• [Work to complete] In the records that follow, count the lines where the string "Clear" appears, and give the count with nothing added.

• [Data excerpts]
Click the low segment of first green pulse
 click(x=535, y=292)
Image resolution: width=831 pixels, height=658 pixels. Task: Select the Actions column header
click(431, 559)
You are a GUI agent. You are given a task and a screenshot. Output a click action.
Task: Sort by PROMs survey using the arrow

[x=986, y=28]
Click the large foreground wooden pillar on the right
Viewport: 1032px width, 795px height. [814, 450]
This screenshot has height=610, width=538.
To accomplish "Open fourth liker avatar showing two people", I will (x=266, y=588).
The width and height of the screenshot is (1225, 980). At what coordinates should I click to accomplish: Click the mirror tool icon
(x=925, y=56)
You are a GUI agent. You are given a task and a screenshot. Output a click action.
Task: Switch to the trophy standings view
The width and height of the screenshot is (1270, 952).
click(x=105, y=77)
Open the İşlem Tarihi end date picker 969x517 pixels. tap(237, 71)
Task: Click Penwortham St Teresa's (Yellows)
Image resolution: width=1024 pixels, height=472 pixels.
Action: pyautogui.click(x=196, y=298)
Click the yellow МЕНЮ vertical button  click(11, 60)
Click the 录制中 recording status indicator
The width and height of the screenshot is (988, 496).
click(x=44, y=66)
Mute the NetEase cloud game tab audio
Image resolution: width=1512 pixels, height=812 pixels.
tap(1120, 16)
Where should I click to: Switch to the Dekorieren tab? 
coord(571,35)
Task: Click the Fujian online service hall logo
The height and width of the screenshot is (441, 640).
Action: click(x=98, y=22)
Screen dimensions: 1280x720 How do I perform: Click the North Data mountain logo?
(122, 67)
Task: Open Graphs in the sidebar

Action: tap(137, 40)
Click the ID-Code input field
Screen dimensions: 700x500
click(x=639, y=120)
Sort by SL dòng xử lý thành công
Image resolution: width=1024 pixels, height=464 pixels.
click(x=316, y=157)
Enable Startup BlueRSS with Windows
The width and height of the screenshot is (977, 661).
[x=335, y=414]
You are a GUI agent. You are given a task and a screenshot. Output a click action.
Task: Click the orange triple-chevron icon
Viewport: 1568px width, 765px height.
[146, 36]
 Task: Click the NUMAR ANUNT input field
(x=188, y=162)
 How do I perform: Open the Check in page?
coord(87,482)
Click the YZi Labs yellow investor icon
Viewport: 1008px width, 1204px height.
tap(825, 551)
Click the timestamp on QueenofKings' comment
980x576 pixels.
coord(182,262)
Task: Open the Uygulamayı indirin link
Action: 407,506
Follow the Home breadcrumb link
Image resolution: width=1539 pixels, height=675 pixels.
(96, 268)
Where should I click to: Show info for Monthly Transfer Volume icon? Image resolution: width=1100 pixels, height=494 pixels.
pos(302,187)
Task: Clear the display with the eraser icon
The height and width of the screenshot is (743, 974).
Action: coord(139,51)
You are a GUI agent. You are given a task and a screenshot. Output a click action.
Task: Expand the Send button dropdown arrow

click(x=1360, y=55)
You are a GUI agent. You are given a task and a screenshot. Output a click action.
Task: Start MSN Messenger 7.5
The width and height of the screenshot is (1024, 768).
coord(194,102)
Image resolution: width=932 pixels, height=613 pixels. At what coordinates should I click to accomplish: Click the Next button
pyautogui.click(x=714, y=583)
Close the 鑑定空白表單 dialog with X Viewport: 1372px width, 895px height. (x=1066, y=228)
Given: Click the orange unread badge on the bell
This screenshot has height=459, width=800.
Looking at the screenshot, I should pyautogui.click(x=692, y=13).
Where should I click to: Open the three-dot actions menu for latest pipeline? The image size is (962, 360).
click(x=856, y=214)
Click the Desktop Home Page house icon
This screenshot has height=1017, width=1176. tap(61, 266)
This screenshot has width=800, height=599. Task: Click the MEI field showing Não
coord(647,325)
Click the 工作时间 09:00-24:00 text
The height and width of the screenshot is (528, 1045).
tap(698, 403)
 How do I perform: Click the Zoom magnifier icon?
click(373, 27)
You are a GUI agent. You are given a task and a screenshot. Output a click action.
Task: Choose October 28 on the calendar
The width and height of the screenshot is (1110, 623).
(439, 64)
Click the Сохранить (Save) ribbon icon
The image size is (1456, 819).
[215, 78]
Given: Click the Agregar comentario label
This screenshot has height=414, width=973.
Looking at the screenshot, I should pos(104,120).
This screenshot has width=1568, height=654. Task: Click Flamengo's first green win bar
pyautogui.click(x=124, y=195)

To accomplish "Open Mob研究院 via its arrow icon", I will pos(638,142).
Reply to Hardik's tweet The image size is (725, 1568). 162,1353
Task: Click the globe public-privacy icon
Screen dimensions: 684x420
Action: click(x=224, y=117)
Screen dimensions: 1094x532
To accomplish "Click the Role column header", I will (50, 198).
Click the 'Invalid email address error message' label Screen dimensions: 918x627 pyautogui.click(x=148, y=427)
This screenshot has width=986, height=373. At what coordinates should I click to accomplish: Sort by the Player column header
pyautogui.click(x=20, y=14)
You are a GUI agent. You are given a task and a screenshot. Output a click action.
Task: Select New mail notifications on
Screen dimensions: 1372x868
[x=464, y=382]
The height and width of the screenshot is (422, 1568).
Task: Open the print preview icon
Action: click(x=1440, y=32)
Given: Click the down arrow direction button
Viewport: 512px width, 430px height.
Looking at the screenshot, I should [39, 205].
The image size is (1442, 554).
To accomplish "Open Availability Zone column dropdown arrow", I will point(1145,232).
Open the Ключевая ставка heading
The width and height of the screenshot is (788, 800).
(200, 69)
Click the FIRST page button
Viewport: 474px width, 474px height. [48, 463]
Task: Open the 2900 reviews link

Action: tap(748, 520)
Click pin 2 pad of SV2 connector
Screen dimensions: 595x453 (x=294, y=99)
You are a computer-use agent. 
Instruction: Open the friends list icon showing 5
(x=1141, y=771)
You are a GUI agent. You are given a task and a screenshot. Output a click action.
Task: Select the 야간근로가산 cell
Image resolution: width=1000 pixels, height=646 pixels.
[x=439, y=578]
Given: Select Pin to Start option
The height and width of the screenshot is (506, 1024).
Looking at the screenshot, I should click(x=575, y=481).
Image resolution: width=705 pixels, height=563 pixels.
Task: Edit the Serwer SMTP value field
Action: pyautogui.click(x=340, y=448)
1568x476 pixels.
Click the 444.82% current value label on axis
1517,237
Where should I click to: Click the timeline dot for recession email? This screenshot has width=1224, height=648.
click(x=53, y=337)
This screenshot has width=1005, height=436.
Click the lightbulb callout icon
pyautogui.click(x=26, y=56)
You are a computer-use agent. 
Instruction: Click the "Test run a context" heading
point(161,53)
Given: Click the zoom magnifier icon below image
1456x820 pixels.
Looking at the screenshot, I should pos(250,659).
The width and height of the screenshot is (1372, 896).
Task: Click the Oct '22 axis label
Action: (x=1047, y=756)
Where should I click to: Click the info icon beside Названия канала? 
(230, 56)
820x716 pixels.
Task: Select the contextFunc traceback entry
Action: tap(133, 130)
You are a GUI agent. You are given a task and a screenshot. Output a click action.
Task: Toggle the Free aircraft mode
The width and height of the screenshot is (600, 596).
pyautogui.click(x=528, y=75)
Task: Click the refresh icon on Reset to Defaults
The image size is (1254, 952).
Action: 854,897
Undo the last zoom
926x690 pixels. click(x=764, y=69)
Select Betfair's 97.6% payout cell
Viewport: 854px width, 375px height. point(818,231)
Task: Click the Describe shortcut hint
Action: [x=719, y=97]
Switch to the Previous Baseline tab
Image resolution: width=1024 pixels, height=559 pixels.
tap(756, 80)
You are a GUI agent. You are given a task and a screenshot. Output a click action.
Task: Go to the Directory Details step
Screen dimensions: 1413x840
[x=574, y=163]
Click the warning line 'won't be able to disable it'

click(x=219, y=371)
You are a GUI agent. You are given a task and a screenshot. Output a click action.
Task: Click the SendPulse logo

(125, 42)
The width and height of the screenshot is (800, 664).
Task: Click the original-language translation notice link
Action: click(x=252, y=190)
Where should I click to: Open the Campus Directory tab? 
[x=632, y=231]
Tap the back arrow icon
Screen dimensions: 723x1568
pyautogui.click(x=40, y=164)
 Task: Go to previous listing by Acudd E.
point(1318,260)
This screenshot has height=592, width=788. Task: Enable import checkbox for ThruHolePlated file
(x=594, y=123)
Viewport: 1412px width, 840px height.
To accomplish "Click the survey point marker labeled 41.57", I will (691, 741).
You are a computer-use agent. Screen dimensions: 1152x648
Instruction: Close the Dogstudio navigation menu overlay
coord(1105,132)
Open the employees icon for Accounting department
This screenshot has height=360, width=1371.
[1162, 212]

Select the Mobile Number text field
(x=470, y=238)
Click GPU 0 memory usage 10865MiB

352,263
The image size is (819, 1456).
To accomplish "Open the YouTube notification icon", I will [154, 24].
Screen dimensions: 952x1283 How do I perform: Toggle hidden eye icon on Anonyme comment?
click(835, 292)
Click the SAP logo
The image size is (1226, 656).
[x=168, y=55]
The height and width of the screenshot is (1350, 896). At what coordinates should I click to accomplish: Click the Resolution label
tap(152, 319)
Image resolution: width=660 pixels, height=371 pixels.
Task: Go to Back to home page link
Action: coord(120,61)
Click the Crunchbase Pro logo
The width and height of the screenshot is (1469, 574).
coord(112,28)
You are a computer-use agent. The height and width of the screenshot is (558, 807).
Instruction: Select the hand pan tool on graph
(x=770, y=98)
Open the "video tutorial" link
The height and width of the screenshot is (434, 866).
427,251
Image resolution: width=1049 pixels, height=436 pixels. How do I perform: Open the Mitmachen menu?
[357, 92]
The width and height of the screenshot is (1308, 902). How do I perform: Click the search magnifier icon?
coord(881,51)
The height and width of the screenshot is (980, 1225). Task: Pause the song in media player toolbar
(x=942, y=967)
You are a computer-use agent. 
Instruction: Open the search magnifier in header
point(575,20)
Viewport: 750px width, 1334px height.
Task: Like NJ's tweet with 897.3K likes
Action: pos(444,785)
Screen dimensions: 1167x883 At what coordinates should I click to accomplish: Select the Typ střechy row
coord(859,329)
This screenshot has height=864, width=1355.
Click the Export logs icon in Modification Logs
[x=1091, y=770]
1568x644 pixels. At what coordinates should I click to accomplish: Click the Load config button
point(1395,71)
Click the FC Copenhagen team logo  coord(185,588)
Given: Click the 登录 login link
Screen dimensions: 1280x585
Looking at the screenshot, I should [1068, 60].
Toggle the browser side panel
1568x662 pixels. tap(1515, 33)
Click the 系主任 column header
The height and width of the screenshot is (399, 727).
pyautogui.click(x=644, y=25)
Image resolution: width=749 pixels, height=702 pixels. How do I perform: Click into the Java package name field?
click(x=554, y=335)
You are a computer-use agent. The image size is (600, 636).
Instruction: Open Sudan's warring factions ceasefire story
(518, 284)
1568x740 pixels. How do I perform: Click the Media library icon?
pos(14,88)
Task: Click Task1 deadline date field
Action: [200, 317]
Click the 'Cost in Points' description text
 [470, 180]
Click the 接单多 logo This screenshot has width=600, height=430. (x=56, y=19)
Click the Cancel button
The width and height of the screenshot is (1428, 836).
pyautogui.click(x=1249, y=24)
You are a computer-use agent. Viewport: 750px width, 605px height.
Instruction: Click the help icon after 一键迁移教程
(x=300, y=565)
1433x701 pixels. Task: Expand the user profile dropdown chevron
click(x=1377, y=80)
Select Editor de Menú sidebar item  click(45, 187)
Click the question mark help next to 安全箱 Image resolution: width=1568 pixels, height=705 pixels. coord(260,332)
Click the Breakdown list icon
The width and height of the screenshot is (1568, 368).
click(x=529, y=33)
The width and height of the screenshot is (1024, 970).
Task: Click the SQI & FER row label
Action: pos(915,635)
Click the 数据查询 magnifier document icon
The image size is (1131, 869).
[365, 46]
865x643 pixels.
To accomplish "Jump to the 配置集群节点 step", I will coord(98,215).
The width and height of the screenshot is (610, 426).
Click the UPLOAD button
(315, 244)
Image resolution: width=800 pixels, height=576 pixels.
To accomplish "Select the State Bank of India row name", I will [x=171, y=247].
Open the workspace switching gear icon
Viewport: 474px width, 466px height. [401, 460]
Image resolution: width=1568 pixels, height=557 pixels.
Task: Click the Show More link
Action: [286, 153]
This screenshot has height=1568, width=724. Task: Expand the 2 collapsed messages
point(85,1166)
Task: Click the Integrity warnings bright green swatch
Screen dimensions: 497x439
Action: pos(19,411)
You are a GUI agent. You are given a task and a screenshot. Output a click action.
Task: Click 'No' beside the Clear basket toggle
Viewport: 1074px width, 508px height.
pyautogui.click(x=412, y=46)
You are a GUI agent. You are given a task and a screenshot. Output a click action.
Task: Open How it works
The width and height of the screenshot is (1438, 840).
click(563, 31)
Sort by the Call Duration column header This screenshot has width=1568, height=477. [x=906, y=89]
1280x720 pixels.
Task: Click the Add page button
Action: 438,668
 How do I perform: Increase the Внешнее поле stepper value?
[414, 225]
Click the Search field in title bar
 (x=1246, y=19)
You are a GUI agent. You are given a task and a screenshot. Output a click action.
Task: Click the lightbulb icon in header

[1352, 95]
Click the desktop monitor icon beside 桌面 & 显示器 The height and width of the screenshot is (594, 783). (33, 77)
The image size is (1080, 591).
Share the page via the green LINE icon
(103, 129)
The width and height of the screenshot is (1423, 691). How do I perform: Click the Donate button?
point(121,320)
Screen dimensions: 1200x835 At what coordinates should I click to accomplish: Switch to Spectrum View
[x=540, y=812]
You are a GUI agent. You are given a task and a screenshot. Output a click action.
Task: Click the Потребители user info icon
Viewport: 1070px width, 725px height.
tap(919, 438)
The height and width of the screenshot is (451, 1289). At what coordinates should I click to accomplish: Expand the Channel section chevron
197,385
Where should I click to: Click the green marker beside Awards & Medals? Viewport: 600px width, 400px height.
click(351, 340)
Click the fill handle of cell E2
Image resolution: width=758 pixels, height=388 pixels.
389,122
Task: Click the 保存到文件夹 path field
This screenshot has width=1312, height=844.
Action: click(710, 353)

• [Result for this exercise] 2